▶ Problem to solve:
Extract the entries in their exact form.

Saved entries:
------------

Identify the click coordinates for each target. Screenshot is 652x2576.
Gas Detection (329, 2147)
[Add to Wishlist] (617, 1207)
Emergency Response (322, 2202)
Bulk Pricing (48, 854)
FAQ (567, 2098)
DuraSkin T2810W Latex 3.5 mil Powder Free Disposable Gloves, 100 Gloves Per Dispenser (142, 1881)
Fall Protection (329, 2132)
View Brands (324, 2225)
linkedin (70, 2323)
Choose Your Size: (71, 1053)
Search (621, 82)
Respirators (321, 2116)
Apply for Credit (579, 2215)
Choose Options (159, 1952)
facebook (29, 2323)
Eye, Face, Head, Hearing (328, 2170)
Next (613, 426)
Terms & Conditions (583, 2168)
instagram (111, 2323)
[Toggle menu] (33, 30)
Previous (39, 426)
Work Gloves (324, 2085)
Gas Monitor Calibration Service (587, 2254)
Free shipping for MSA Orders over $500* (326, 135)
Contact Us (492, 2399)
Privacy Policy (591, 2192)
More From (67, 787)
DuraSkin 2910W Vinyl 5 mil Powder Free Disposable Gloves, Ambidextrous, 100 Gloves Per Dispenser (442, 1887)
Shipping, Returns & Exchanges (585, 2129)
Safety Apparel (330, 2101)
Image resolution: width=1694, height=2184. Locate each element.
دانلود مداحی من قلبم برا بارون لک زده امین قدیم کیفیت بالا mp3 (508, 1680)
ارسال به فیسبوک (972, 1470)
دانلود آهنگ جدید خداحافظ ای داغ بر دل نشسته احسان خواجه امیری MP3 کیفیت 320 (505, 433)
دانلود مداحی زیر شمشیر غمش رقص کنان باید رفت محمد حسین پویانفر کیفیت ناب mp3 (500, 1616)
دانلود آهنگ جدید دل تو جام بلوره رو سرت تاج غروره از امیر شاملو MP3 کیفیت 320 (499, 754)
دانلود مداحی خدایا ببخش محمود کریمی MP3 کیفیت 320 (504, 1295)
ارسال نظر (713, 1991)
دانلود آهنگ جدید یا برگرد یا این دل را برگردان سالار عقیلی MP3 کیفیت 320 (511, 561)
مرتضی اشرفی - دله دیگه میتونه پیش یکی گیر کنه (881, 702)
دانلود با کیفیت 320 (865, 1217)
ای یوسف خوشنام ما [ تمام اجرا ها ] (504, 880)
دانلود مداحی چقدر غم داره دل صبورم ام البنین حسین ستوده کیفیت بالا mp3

------------

▶ Task output:
Identify the click coordinates for each target. Screenshot is 652x2576.
Gas Detection (329, 2147)
[Add to Wishlist] (617, 1207)
Emergency Response (322, 2202)
Bulk Pricing (48, 854)
FAQ (567, 2098)
DuraSkin T2810W Latex 3.5 mil Powder Free Disposable Gloves, 100 Gloves Per Dispenser (142, 1881)
Fall Protection (329, 2132)
View Brands (324, 2225)
linkedin (70, 2323)
Choose Your Size: (71, 1053)
Search (621, 82)
Respirators (321, 2116)
Apply for Credit (579, 2215)
Choose Options (159, 1952)
facebook (29, 2323)
Eye, Face, Head, Hearing (328, 2170)
Next (613, 426)
Terms & Conditions (583, 2168)
instagram (111, 2323)
[Toggle menu] (33, 30)
Previous (39, 426)
Work Gloves (324, 2085)
Gas Monitor Calibration Service (587, 2254)
Free shipping for MSA Orders over $500* (326, 135)
Contact Us (492, 2399)
Privacy Policy (591, 2192)
More From (67, 787)
DuraSkin 2910W Vinyl 5 mil Powder Free Disposable Gloves, Ambidextrous, 100 Gloves Per Dispenser (442, 1887)
Shipping, Returns & Exchanges (585, 2129)
Safety Apparel (330, 2101)
Image resolution: width=1694, height=2184. Locate each element.
دانلود مداحی من قلبم برا بارون لک زده امین قدیم کیفیت بالا mp3 (508, 1680)
ارسال به فیسبوک (972, 1470)
دانلود آهنگ جدید خداحافظ ای داغ بر دل نشسته احسان خواجه امیری MP3 کیفیت 320 (505, 433)
دانلود مداحی زیر شمشیر غمش رقص کنان باید رفت محمد حسین پویانفر کیفیت ناب mp3 (500, 1616)
دانلود آهنگ جدید دل تو جام بلوره رو سرت تاج غروره از امیر شاملو MP3 کیفیت 320 (499, 754)
دانلود مداحی خدایا ببخش محمود کریمی MP3 کیفیت 320 (504, 1295)
ارسال نظر (713, 1991)
دانلود آهنگ جدید یا برگرد یا این دل را برگردان سالار عقیلی MP3 کیفیت 320 (511, 561)
مرتضی اشرفی - دله دیگه میتونه پیش یکی گیر کنه (881, 702)
دانلود با کیفیت 320 (865, 1217)
ای یوسف خوشنام ما [ تمام اجرا ها ] (504, 880)
دانلود مداحی چقدر غم داره دل صبورم ام البنین حسین ستوده کیفیت بالا mp3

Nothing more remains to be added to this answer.